4) Do the spindle bearings get lubed regularly or are they greased and sealed?

5) Similar Grizzly and South Bend milling machine manuals recommend: ISO 68, S.A.E. 20 R&O Gear and Bearing Lubricant for the cups.  Any thoughts?

6) Should anything else on the head be lubricated, aside from the Spindle Bull Gear?

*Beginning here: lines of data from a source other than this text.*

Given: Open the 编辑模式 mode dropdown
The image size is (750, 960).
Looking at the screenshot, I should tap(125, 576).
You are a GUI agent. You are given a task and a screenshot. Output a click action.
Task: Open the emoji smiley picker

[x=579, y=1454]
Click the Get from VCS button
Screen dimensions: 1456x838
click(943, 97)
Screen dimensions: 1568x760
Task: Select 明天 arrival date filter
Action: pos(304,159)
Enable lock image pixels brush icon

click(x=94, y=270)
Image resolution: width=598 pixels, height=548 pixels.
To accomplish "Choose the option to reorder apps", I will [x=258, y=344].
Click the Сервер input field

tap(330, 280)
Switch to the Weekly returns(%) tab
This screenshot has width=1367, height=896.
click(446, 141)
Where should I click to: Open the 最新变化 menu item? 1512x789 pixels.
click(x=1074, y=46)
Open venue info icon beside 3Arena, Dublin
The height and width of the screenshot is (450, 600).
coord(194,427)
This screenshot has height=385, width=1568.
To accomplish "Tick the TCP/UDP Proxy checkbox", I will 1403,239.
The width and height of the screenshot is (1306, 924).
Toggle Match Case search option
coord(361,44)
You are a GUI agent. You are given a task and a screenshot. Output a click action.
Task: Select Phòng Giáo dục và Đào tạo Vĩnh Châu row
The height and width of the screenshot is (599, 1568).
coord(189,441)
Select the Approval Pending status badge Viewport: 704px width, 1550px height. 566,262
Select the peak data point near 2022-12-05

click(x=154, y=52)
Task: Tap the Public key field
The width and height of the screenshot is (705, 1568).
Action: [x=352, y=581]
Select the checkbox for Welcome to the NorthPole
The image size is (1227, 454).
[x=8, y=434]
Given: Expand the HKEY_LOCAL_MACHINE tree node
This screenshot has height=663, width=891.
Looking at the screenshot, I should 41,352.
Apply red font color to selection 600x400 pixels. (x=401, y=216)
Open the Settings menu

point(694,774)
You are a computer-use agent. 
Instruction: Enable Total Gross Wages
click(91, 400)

7) Should I do a spindle break-in similar to those in the Grizzly and South Bend manuals?


Thanks for your help.

Bob


----------



## Sandia (May 25, 2014)

frostheave said:


> I am very happy with the new mill with one exception.  The manual leaves a lot to be desired!  Anyway, since this is my first knee mill, I'm not sure what each oil cup on the head lubricates and what oil to use.
> 
> As far as the head is concerned, the manual states: Milling Head (Spindle Bearings) - S.A.E. 10 or 10W light oil, weekly.
> Do the spindle bearings actually get oiled?  I thought they were greased, at least the brochure states the spindle bearings are "sealed with quality Kluber LDS 18 bearing grease."
> ...




Hope that helps Bob, if you have any more questions please let me know. How do you like it so far?

Bob


----------



## frostheave (May 26, 2014)

Sandia said:


> Hope that helps Bob, if you have any more questions please let me know. How do you like it so far?
> 
> Bob



Well I am really surprised!  I thought the spindle bearings were greased.  So far, I really like the mill, although I haven't done anything yet!  The only 10w oil I have found here in Fairbanks is in a 55 gal drum!  Hopefully tomorrow, when more stores are open, I'll be able to find some.  It won't be time wasted though.  I think I'll install the x-axis power feed today.  Thanks for your help!

Bob


----------